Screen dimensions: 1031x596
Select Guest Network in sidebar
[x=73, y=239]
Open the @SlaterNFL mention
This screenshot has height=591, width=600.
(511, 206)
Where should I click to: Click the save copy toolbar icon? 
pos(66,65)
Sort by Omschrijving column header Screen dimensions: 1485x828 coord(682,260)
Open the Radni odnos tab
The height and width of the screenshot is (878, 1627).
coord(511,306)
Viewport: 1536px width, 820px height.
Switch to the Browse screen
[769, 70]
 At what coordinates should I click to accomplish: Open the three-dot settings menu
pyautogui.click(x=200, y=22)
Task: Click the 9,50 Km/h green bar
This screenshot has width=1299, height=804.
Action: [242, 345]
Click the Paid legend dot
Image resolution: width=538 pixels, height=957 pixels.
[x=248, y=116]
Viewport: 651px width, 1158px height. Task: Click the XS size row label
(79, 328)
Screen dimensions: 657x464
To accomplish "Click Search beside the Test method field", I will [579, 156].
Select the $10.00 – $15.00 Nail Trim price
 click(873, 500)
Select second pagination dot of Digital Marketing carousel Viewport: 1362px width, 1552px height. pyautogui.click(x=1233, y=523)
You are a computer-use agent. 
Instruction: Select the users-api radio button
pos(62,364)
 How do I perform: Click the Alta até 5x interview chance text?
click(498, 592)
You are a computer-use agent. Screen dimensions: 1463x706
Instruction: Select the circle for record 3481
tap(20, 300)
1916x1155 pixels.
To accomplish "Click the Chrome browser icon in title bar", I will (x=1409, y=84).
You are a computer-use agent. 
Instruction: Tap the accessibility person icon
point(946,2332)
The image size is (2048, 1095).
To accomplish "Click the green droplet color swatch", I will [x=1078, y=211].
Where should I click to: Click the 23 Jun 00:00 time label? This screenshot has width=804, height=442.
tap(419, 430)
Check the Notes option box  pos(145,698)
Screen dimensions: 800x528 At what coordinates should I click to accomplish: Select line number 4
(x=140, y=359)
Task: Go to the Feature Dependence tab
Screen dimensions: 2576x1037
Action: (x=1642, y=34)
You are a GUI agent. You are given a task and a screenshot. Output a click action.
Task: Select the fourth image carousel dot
━━━━
- [AIM OF THE TASK]
Retype the records above, beginning with the line that contains "Sort by Omschrijving" and ending with the line that contains "(x=140, y=359)", both lines included.

- [RESPONSE]
Sort by Omschrijving column header Screen dimensions: 1485x828 coord(682,260)
Open the Radni odnos tab
The height and width of the screenshot is (878, 1627).
coord(511,306)
Viewport: 1536px width, 820px height.
Switch to the Browse screen
[769, 70]
 At what coordinates should I click to accomplish: Open the three-dot settings menu
pyautogui.click(x=200, y=22)
Task: Click the 9,50 Km/h green bar
This screenshot has width=1299, height=804.
Action: [242, 345]
Click the Paid legend dot
Image resolution: width=538 pixels, height=957 pixels.
[x=248, y=116]
Viewport: 651px width, 1158px height. Task: Click the XS size row label
(79, 328)
Screen dimensions: 657x464
To accomplish "Click Search beside the Test method field", I will [579, 156].
Select the $10.00 – $15.00 Nail Trim price
 click(873, 500)
Select second pagination dot of Digital Marketing carousel Viewport: 1362px width, 1552px height. pyautogui.click(x=1233, y=523)
You are a computer-use agent. 
Instruction: Select the users-api radio button
pos(62,364)
 How do I perform: Click the Alta até 5x interview chance text?
click(498, 592)
You are a computer-use agent. Screen dimensions: 1463x706
Instruction: Select the circle for record 3481
tap(20, 300)
1916x1155 pixels.
To accomplish "Click the Chrome browser icon in title bar", I will (x=1409, y=84).
You are a computer-use agent. 
Instruction: Tap the accessibility person icon
point(946,2332)
The image size is (2048, 1095).
To accomplish "Click the green droplet color swatch", I will [x=1078, y=211].
Where should I click to: Click the 23 Jun 00:00 time label? This screenshot has width=804, height=442.
tap(419, 430)
Check the Notes option box  pos(145,698)
Screen dimensions: 800x528 At what coordinates should I click to accomplish: Select line number 4
(x=140, y=359)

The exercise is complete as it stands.